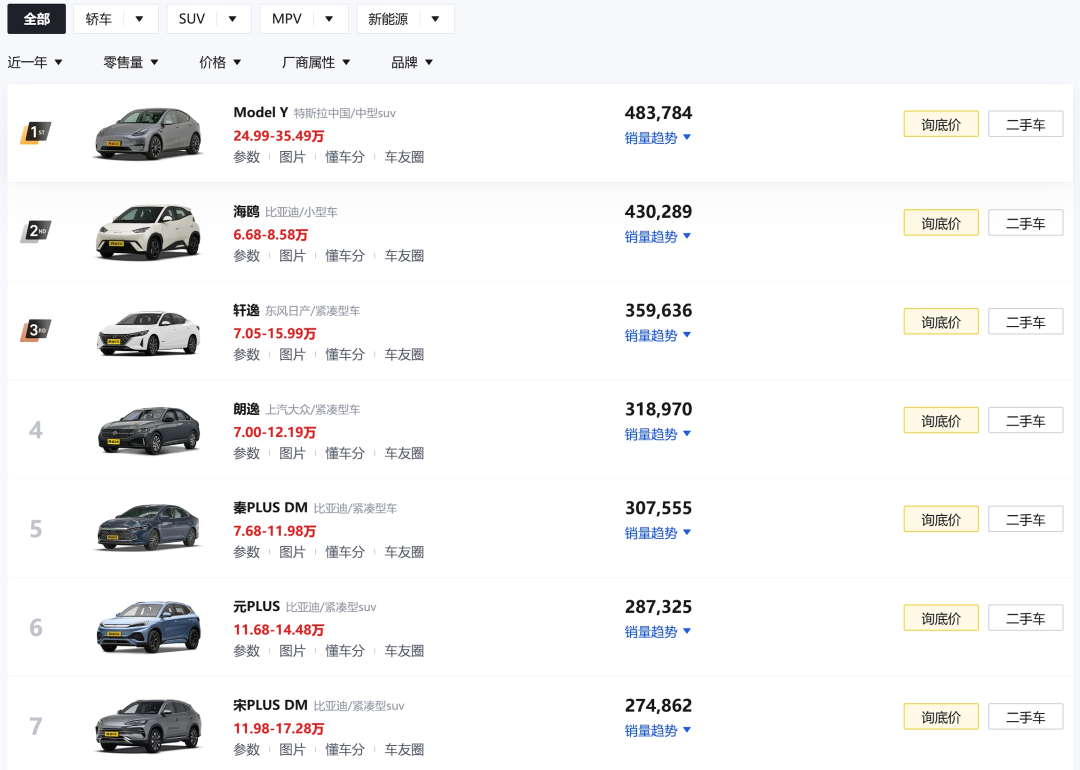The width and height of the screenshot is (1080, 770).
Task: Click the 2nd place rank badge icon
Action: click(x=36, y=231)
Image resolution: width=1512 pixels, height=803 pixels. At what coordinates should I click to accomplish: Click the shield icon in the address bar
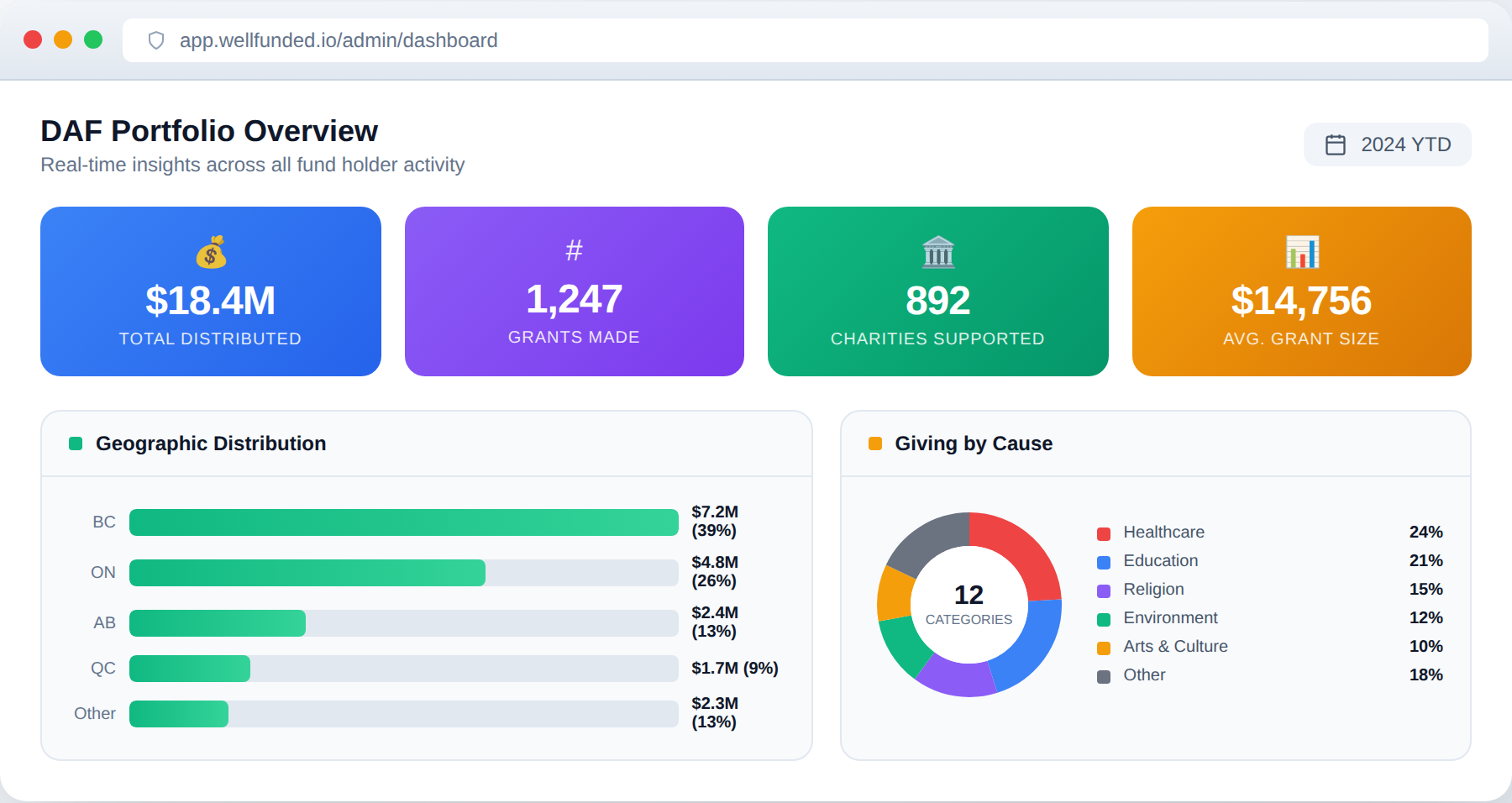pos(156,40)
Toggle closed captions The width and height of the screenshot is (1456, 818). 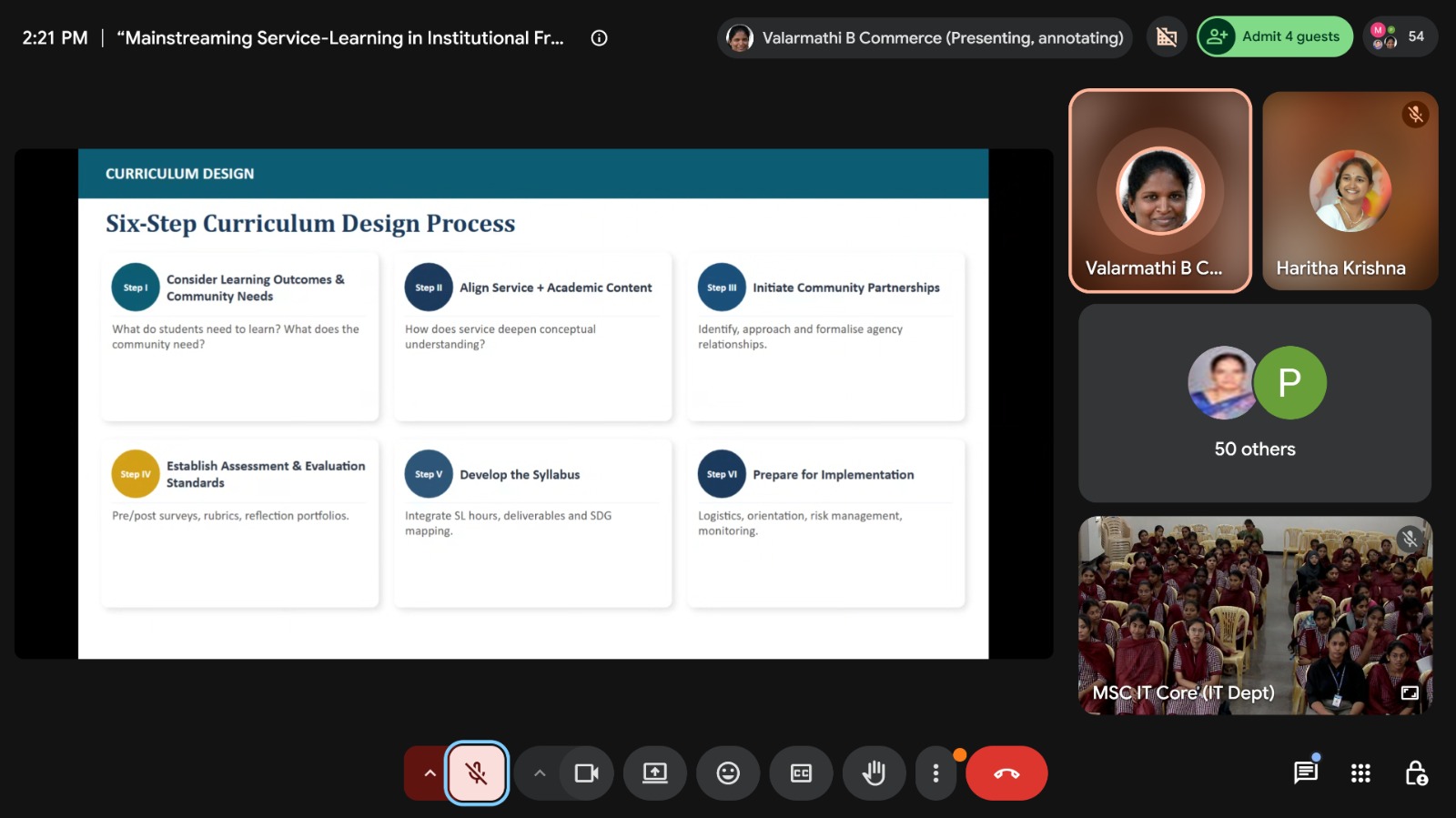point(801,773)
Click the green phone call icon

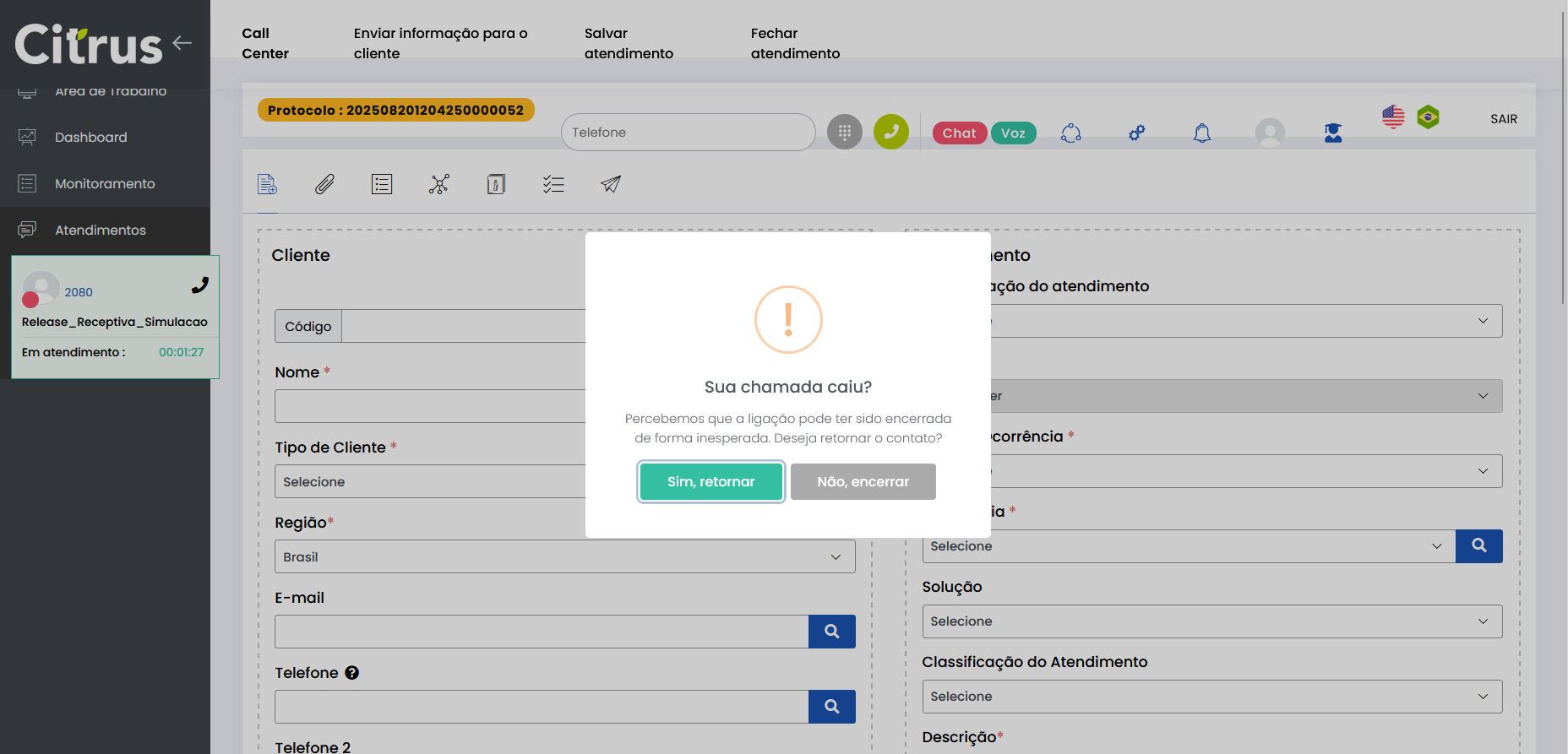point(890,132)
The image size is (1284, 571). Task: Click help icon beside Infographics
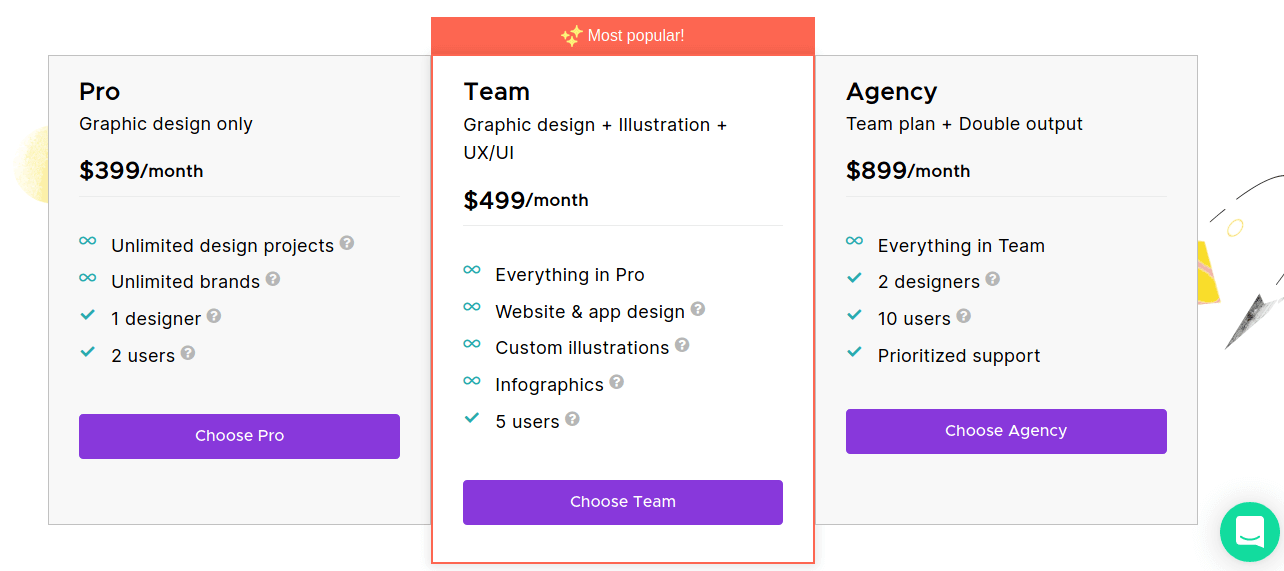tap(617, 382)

* Problem to solve *
Once you find the line that contains "The image size", reproduce it and every line after it through the end of the entries above, exactly as written, with no pictures.

* Result of the exercise *
The image size is (1284, 571). Task: Click help icon beside Infographics
tap(617, 382)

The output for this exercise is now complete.